Attorneys for Russell’s and Williams’ families say this is the beginning of the response from the justice system their clients have been waiting for. The families have also sued police and the city of Cleveland in federal court.

“We feel there is an opportunity for justice to be served,” read a statement from Williams family released to media Friday. “Now is the time for us to join and have positive dialogue about solutions. We need to figure out how the police department can work better with the community and not against them.”

Paul Cristallo, an attorney representing the Russell family, expressed similar sentiments.

“They want the people responsible for this tragedy—they want them held accountable,” Cristallo said in a phone interview. “We took another step today.”

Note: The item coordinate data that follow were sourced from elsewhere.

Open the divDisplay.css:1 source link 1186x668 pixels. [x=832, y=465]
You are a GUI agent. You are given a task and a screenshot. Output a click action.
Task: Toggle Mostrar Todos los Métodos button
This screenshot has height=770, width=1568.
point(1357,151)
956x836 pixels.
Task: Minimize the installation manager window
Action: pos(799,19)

Cleveland Mayor Frank Jackson said in a news conference that the city will begin administrative hearings for the 12 officers who opened fire and were not charged. Jackson called the shooting a tragedy for the city.

“It’s a tragedy for the people who lost their lives and the family,” Jackson said. “It’s a tragedy in regards to those police officers who were involved and their families. And it’s an overall tragedy for the community at large.”

Police Chief Calvin Williams said Brelo will be suspended without pay, and the indicted supervisors will be placed on restricted duty, while the criminal case plays out.

Cleveland State University urban studies professor Ronnie Dunn says it’s hard to discuss this case without also looking at race. Russell and Williams were black. Of the 13 officers who opened fire, 12 are white and one is Hispanic.

“We would do ourselves a disservice if we weren’t honest and looked at it candidly and just acknowledged race is a factor in this city,” Dunn said.

The police union says this has nothing to do with race. And as for the allegations in the indictment, the facts may trickle out in court in what could be a long proceeding.